Wednesday, December 18, 2013

Inference to the best explanation

To: Scott B.
From: Geoffrey Klempner
Subject: Inference to tbe best explanation
Date: 21st April 2011 18:28

Dear Scott,

Thank you for your email of 11 April, with your essay for the University of London BA Methodology module, in response to the question, 'Is inference to the best explanation just a special case of more general forms of confirmation?'

I enjoyed reading this. You have a knack of explaining philosophical ideas in a way which is gripping and intuitively appealing. Your general strategy in this essay seems to have been to cast about for as wide a variety of examples of 'inference to the best explanation' as possible, looking for ways in which these might support the idea that there is something different about the notion of inference to the best explanation, something that is not reducible to 'more general forms of confirmation', i.e. induction.

Your conclusion, however, is that the way we decide between competing explanations is, ultimately, based on inductive grounds even if this is not immediately apparent. Typically, we make assessments of the probability of competing explanations or hypotheses, and these probability judgements are based on more general knowledge which we have gained from experience and induction. You also talk about the 'regulative principles' which guide our selection of the best explanation, which themselves are ultimately justified inductively by the fact that they have worked in the past.

As you note, inference to the best explanation is a pervasive phenomenon. It certainly looks different from induction. One can understand the enthusiasm of philosophers of science such as Peter Lipton. But how important or novel is this concept, really? How does the observation that inference to the best explanation differs from the process of induction bear on the questions of knowledge and justification, which are the main focus of methodology?

The question you have been given is typical of a range of questions all based around the alleged 'difference' between inference to the best explanation and more general forms of confirmation. It is worth making the point that the *best* explanations are not always the most *obvious* ones. If you just reasoned by standard induction, looking for similar patterns, using concepts or forms of explanation which have worked in the past, you might never get there, never make the necessary breakthrough.

It's a story which has been repeated again and again in the history of science. But it is also the stuff of popular fiction -- the detective who refuses to go 'by the book' and instead chooses to think out of the box, his creative imagination supplying the link between scattered clues that did not make any sense to his more plodding colleagues.

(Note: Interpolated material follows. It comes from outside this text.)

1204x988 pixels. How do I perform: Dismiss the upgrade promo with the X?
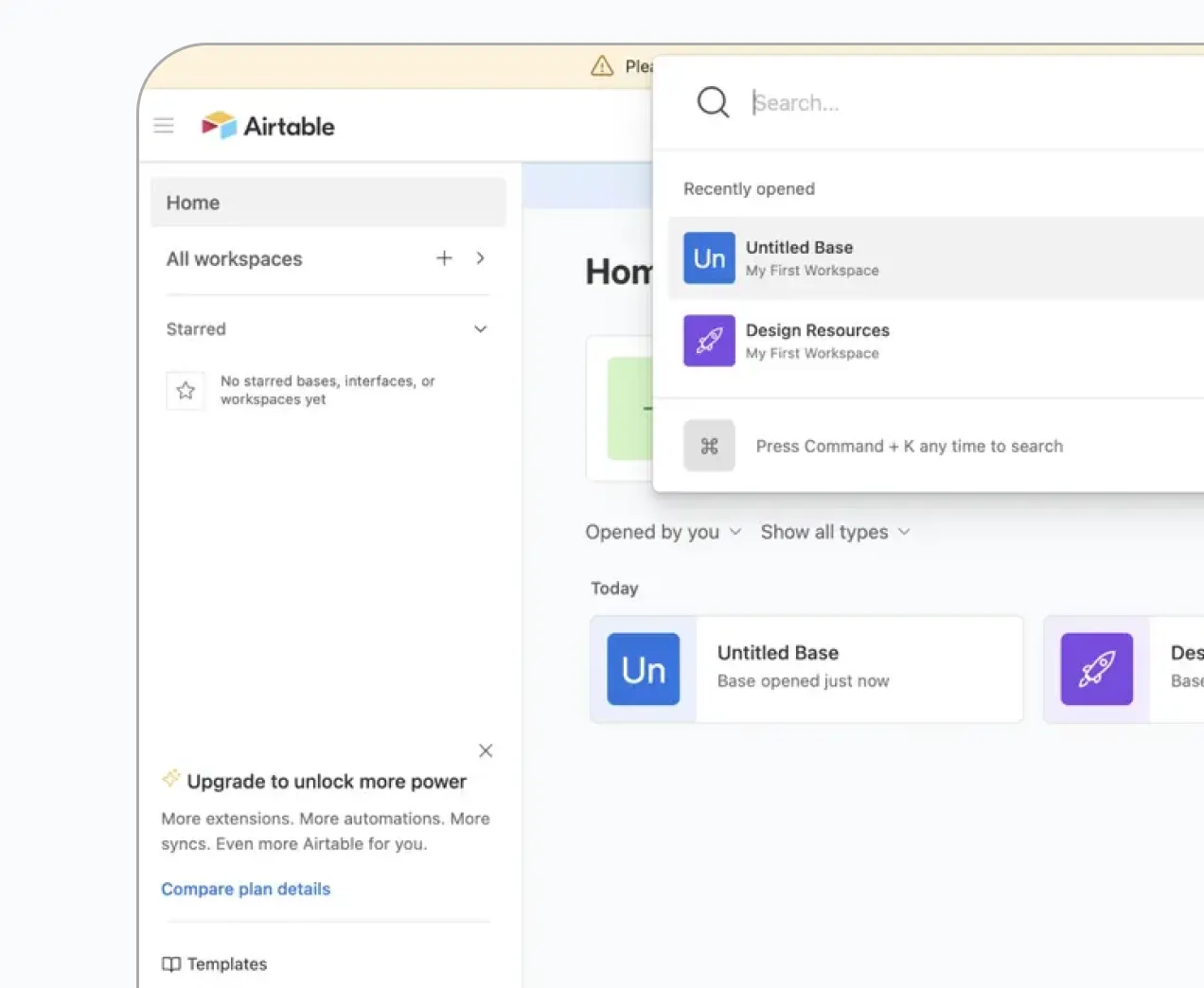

But aren't we confusing two very different things here? Take the example of mathematics. Some of the more interesting theorems in mathematics required genius to discover them. But once discovered, the proof is a schoolboy exercise.

When we talk about inference to the *best* explanation there are two components: thinking up possible explanations, and then testing or judging their relative attractiveness or probability. The 'inference' part isn't in the creative generation of possible hypotheses or explanations. There's no procedure of inference which will give you an original explanation that no-one else has thought of before. The inference comes where we compare explanations, appealing to the kinds of considerations which you talk about in your essay, assumptions about probability, general inductive knowledge, regulative principles etc.

Once we have a range of explanations, there can be rational debate, where all the considerations put forward refer to or imply knowledge based on induction. This is the 'method' of science. But there is no methodology for generating explanations. Some people have a gift for this and others have to rely on familiar patterns of reasoning, analogies with explanations which have worked in the past and so on.

When Popper talked about the 'Baconian myth' he was thinking along the same lines: that you will never come up with original explanations merely by extrapolating familiar patterns. There has to be an element of creative imagination. There's no mystery about this. Dennett talks of the 'generate and test' model for creative thinking. Undoubtedly, traits of character play an important role -- such as intellectual courage, an iconoclastic tendency, refusal to follow the conventional route. All attributes that a good scientific education ought to foster. But these are not, strictly, part of methodology, testing, confirmation -- all the things that determine our degree of belief or confidence in a given hypothesis. Here, the only thing that we can fall back on ultimately are methods and procedures that are tried and tested, and through their success have given us the confidence to apply them to new cases.